Required action: Each entry, from beginning to end, is to be transcribed verbatim.

(Stored items)

++++

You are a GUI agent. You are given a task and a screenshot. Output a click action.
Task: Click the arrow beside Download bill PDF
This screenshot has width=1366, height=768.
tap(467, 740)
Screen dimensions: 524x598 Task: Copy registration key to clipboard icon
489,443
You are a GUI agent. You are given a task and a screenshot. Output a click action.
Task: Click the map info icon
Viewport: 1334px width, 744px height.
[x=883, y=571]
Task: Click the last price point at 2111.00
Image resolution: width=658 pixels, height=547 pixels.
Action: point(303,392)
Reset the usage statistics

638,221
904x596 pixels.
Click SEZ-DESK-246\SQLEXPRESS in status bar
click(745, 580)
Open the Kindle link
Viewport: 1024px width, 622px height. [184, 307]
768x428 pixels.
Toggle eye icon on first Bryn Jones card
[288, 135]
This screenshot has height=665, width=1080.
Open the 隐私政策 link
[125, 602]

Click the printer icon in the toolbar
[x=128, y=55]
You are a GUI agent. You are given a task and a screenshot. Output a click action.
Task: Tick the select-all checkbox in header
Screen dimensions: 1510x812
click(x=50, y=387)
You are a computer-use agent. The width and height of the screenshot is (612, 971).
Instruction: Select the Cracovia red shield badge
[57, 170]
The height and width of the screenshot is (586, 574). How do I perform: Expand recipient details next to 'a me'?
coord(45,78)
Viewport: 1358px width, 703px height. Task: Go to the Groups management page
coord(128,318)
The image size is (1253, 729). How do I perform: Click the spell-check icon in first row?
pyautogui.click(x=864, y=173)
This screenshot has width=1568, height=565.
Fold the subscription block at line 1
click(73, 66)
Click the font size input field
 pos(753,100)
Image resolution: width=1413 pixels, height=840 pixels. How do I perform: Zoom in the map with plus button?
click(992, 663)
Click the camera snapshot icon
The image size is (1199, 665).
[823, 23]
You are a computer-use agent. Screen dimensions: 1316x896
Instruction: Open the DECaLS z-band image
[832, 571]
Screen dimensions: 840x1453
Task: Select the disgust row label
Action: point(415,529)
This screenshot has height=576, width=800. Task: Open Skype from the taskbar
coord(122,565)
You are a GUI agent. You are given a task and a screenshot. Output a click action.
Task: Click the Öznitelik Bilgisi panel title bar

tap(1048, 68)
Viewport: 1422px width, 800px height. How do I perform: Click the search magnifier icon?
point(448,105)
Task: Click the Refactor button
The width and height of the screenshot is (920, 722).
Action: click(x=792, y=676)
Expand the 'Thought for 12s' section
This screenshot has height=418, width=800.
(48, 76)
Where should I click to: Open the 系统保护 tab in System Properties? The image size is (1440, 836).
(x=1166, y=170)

++++

Expected answer:
You are a GUI agent. You are given a task and a screenshot. Output a click action.
Task: Click the arrow beside Download bill PDF
This screenshot has width=1366, height=768.
tap(467, 740)
Screen dimensions: 524x598 Task: Copy registration key to clipboard icon
489,443
You are a GUI agent. You are given a task and a screenshot. Output a click action.
Task: Click the map info icon
Viewport: 1334px width, 744px height.
[x=883, y=571]
Task: Click the last price point at 2111.00
Image resolution: width=658 pixels, height=547 pixels.
Action: point(303,392)
Reset the usage statistics

638,221
904x596 pixels.
Click SEZ-DESK-246\SQLEXPRESS in status bar
click(745, 580)
Open the Kindle link
Viewport: 1024px width, 622px height. [184, 307]
768x428 pixels.
Toggle eye icon on first Bryn Jones card
[288, 135]
This screenshot has height=665, width=1080.
Open the 隐私政策 link
[125, 602]

Click the printer icon in the toolbar
[x=128, y=55]
You are a GUI agent. You are given a task and a screenshot. Output a click action.
Task: Tick the select-all checkbox in header
Screen dimensions: 1510x812
click(x=50, y=387)
You are a computer-use agent. The width and height of the screenshot is (612, 971).
Instruction: Select the Cracovia red shield badge
[57, 170]
The height and width of the screenshot is (586, 574). How do I perform: Expand recipient details next to 'a me'?
coord(45,78)
Viewport: 1358px width, 703px height. Task: Go to the Groups management page
coord(128,318)
The image size is (1253, 729). How do I perform: Click the spell-check icon in first row?
pyautogui.click(x=864, y=173)
This screenshot has width=1568, height=565.
Fold the subscription block at line 1
click(73, 66)
Click the font size input field
 pos(753,100)
Image resolution: width=1413 pixels, height=840 pixels. How do I perform: Zoom in the map with plus button?
click(992, 663)
Click the camera snapshot icon
The image size is (1199, 665).
[823, 23]
You are a computer-use agent. Screen dimensions: 1316x896
Instruction: Open the DECaLS z-band image
[832, 571]
Screen dimensions: 840x1453
Task: Select the disgust row label
Action: point(415,529)
This screenshot has height=576, width=800. Task: Open Skype from the taskbar
coord(122,565)
You are a GUI agent. You are given a task and a screenshot. Output a click action.
Task: Click the Öznitelik Bilgisi panel title bar

tap(1048, 68)
Viewport: 1422px width, 800px height. How do I perform: Click the search magnifier icon?
point(448,105)
Task: Click the Refactor button
The width and height of the screenshot is (920, 722).
Action: click(x=792, y=676)
Expand the 'Thought for 12s' section
This screenshot has height=418, width=800.
(48, 76)
Where should I click to: Open the 系统保护 tab in System Properties? The image size is (1440, 836).
(x=1166, y=170)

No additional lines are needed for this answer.